It’s common wisdom that the future of Obamacare depends on who occupies the White House come January 2017. But what remains unclear is whether Congress will be able to pass any form of health legislation under either a President Hillary Clinton or a President Donald Trump. If Congress can’t come to agreement on any sort of changes to the Affordable Care Act—a reasonable assumption, given the lack of action in the last six years—the law will continue operating on autopilot for another two to four years. What happens then? Via Morning Consult.
GOP Seeks to Block Obamacare Settlements with Insurers
Republicans in Congress are plotting ways to block the Obama administration from paying insurance companies hundreds of millions of dollars as part of an Obamacare program. GOP lawmakers say they are looking at “a dozen” options—including a possible provision in the year-end spending bill—to prevent the administration from using an obscure fund within the Treasury Department to pay out massive settlements to insurers. Via The Hill.

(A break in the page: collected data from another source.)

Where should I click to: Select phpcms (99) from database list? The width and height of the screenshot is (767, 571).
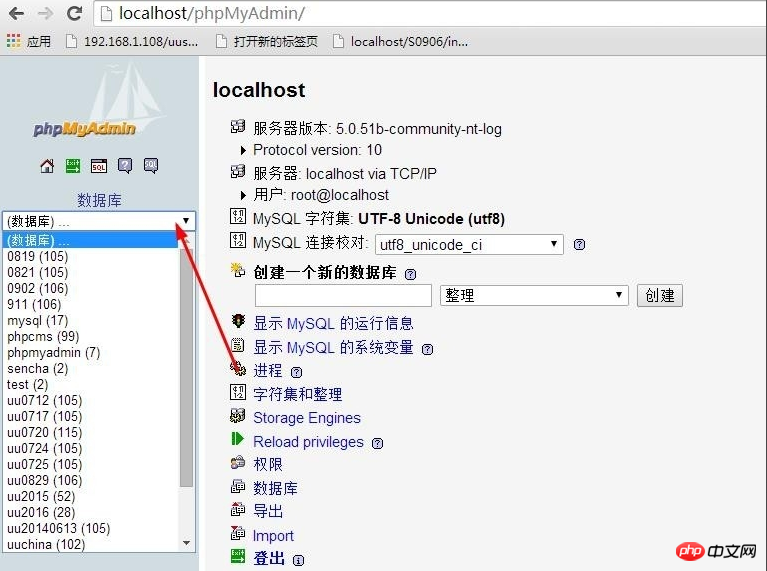pyautogui.click(x=43, y=337)
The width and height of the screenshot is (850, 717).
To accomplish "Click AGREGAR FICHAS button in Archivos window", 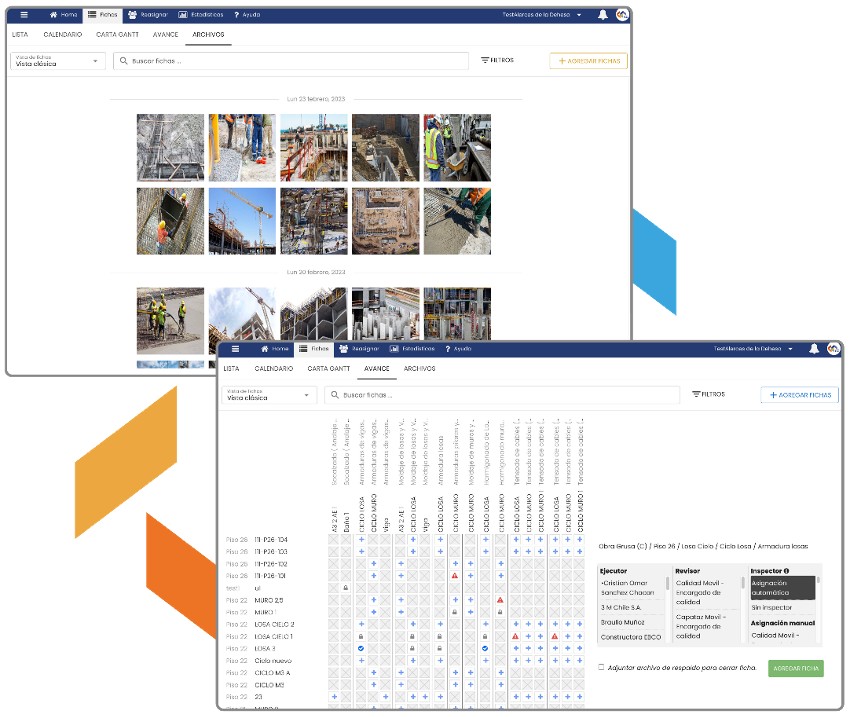I will 589,61.
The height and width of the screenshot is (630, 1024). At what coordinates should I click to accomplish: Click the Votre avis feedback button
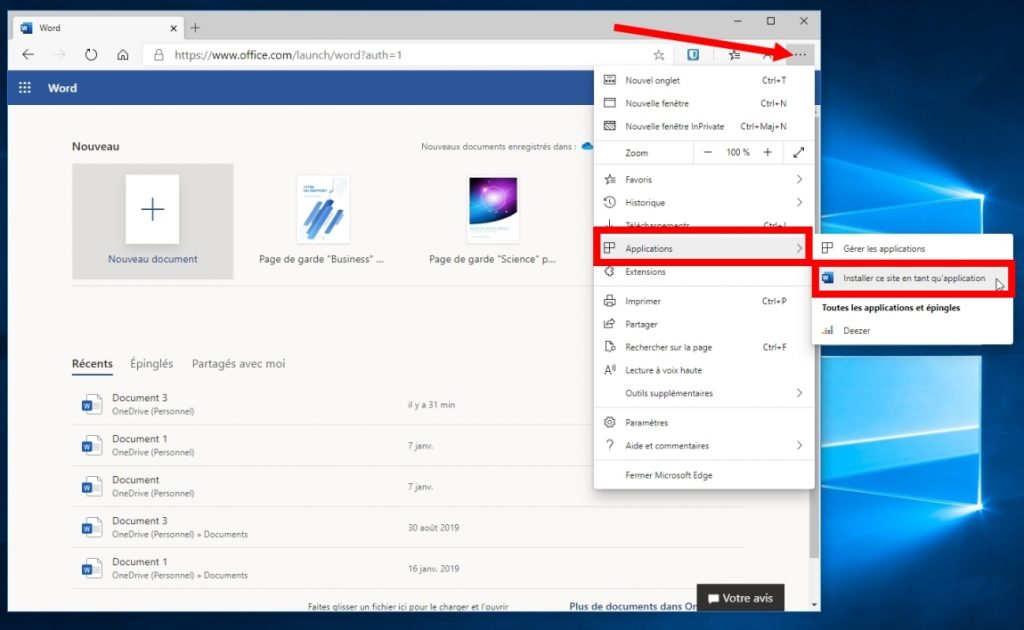(740, 598)
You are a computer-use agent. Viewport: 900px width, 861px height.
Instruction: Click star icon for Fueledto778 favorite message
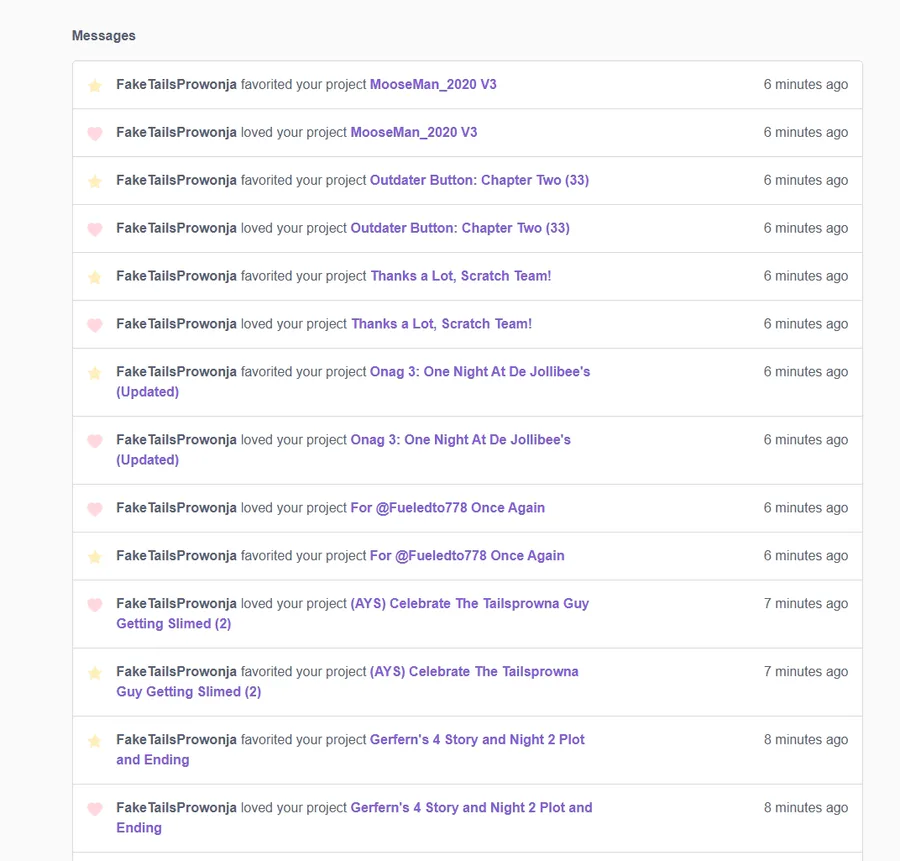95,557
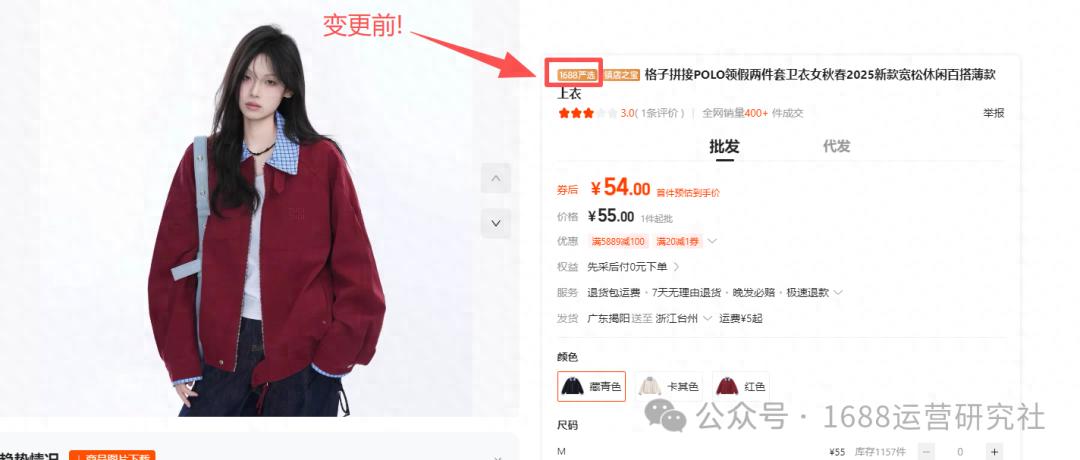
Task: Select the 藏青色 color option
Action: coord(592,386)
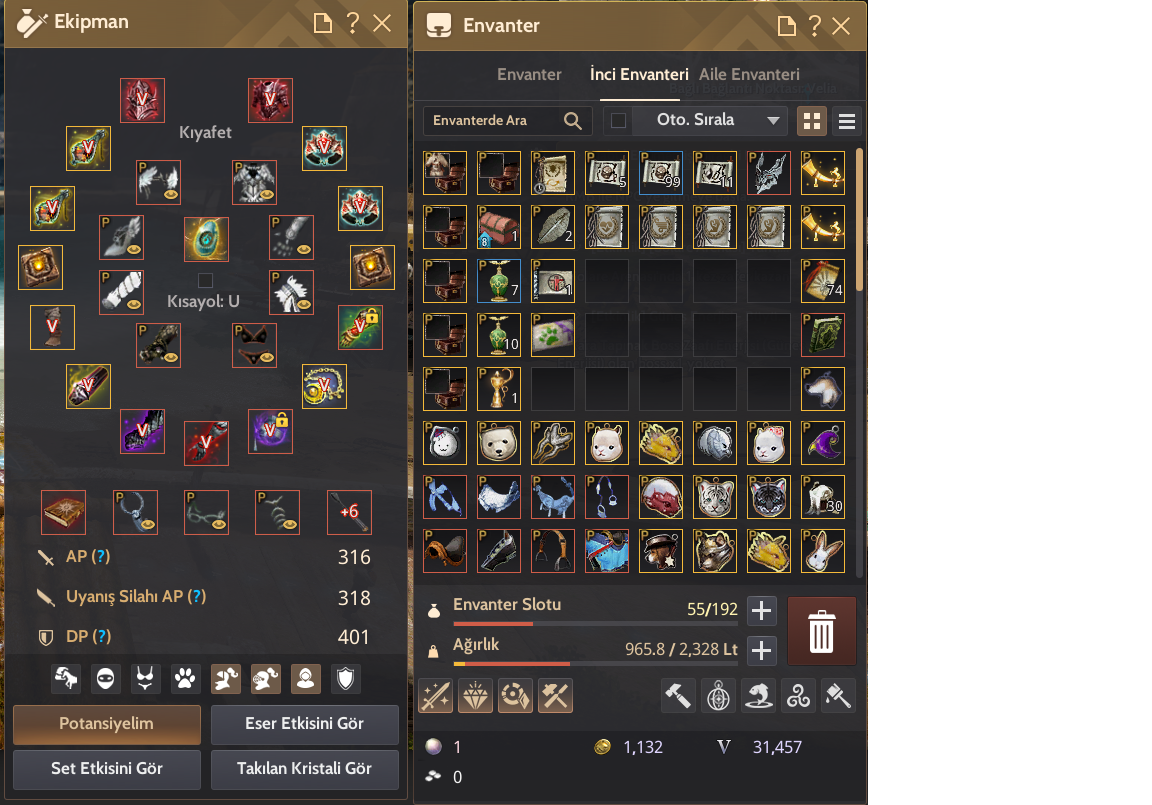This screenshot has height=805, width=1152.
Task: Switch to the Envanter tab
Action: pos(529,74)
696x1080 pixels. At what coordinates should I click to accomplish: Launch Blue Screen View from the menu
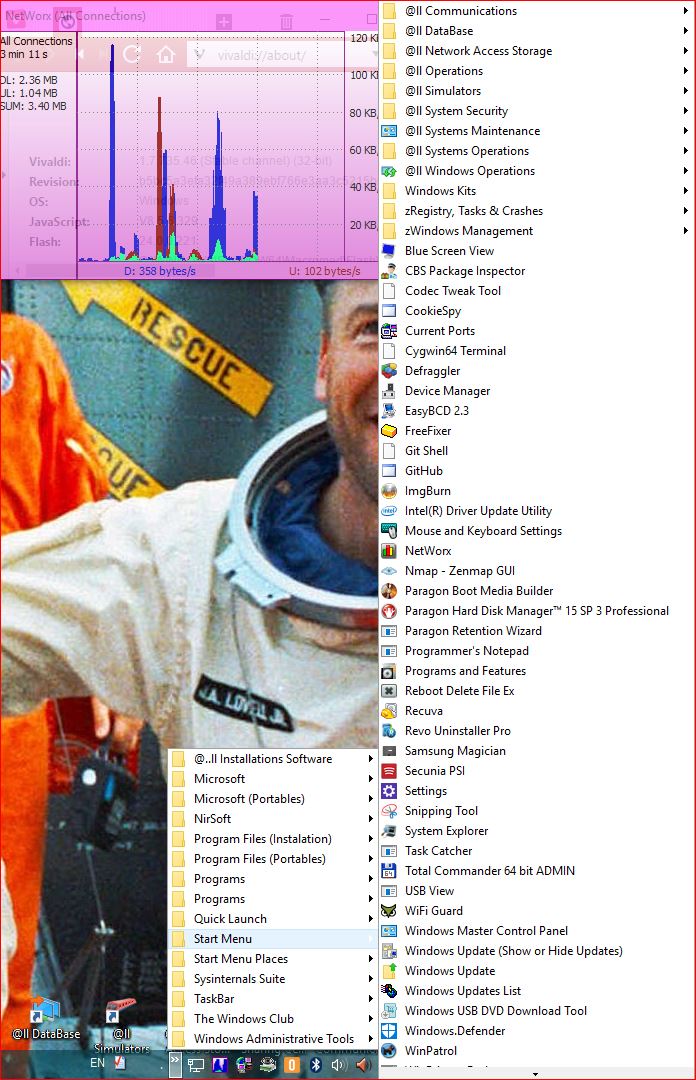pos(449,251)
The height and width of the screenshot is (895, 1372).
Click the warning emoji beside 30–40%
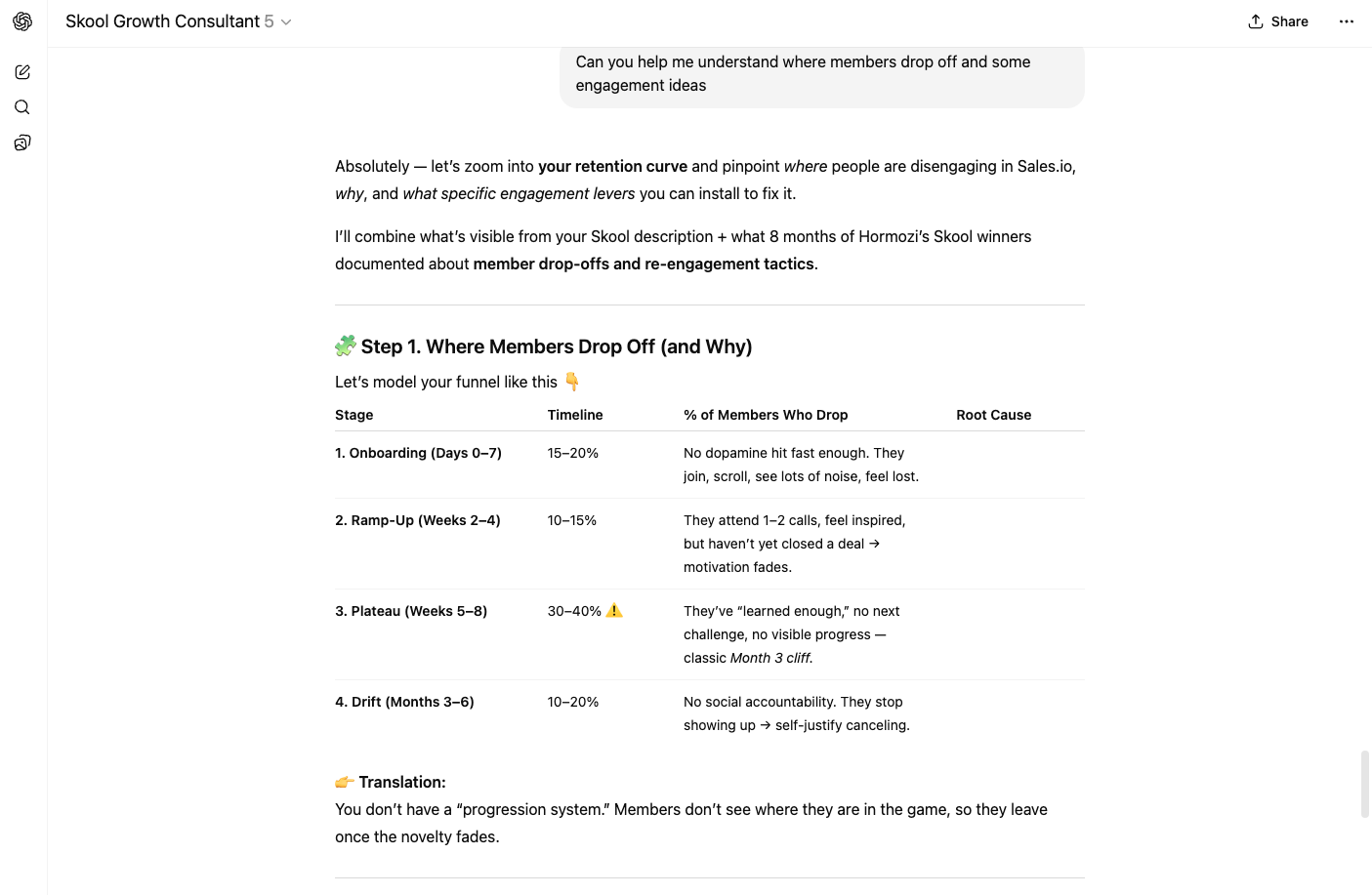[614, 611]
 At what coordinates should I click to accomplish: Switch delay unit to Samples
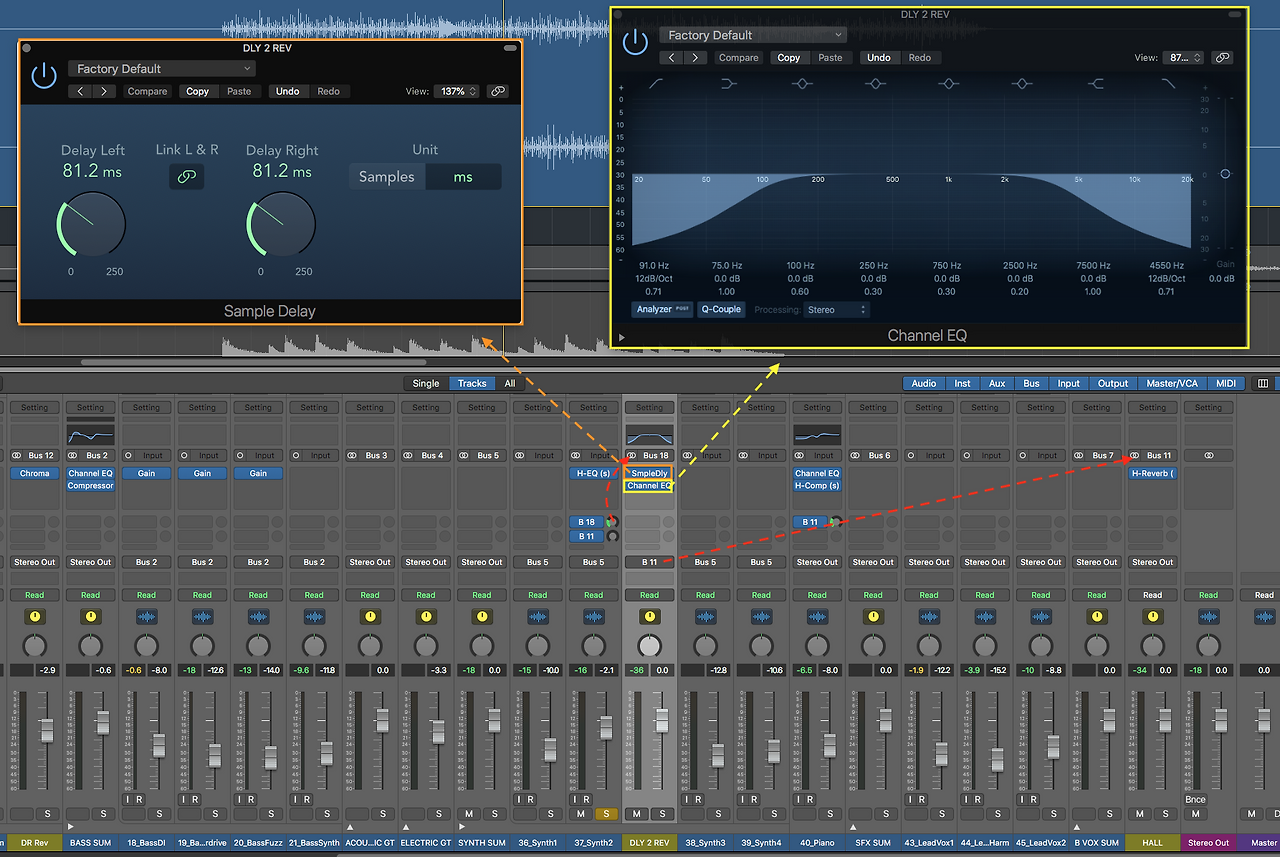387,177
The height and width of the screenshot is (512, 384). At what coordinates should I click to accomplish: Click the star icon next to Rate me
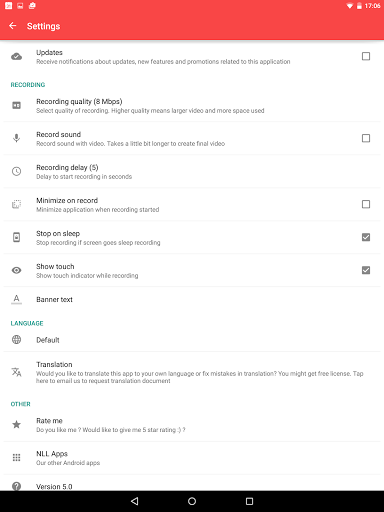tap(16, 424)
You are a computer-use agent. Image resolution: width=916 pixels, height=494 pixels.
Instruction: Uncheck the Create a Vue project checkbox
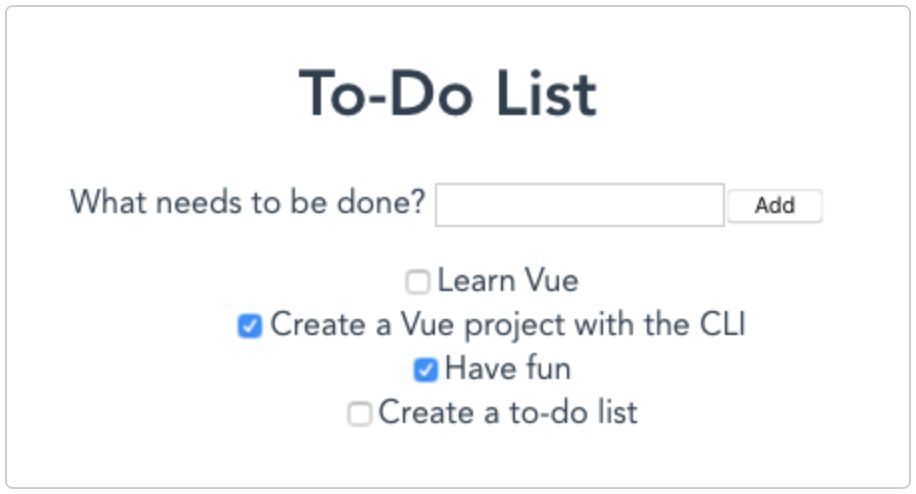pos(250,326)
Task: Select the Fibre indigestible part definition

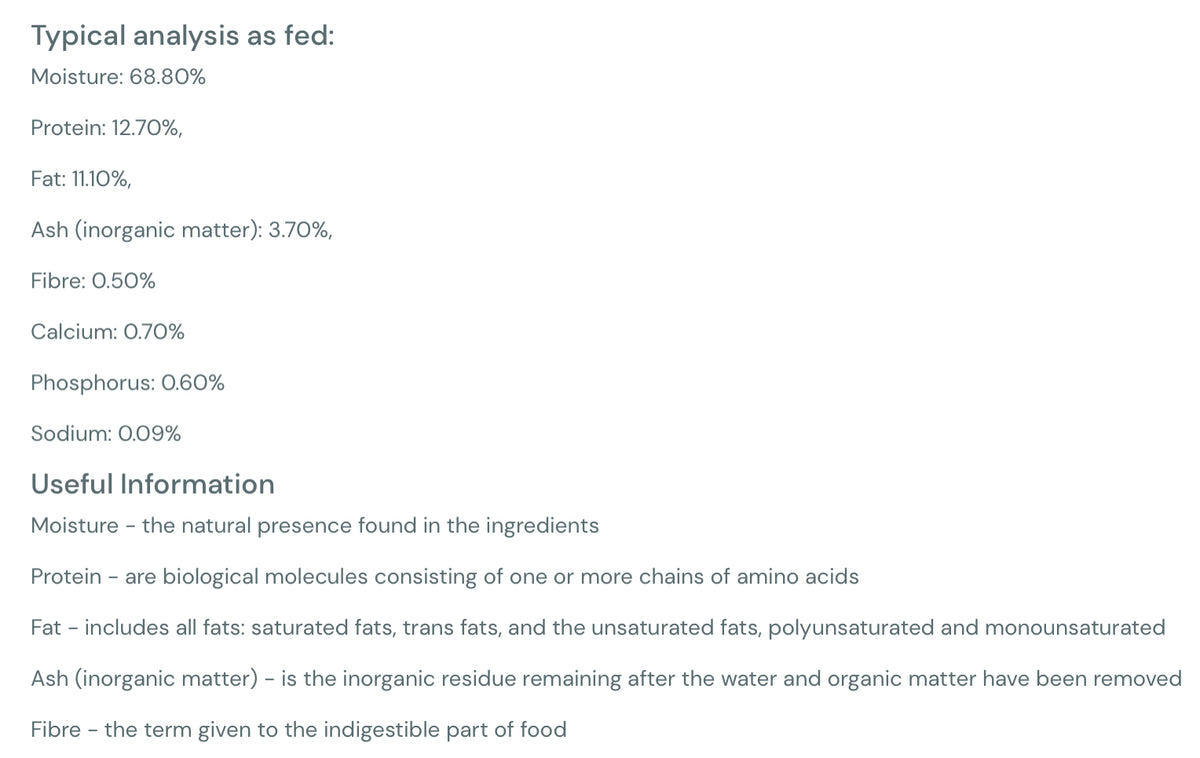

HHS Chief Hints at Tweaks to Obamacare Marketplace
Health and Human Services (HHS) Secretary Sylvia Mathews Burwell sought to calm fears about the still-shaky Obamacare marketplaces in the final stretch before this year’s sign-up period. Speaking to health insurance executives in Washington, Burwell stressed that the White House is listening to insurers as some of them worry about staying afloat in the Obamacare business. Via The Hill.
"Big Data" Could Mean Big Problems for People's Health Care Privacy
The future of the U.S. health care system will be influenced to a large extent by a company that makes weapons of war. Defense giant Northrop Grumman has signed a nearly $92-million contract with the Centers for Medicare and Medicaid Services to build the second phase of a computer system that’s currently focused on reducing fraud but down the road will play a greater role in anticipating beneficiaries’ medical disorders. It’s the most prominent example of how public and private insurers are spending millions of dollars on “big data”—using advanced technology to predict people’s future health care needs based on their interactions with doctors, hospitals, and pharmacies, as well as information gleaned from other sources, such as social media. Via LA Times.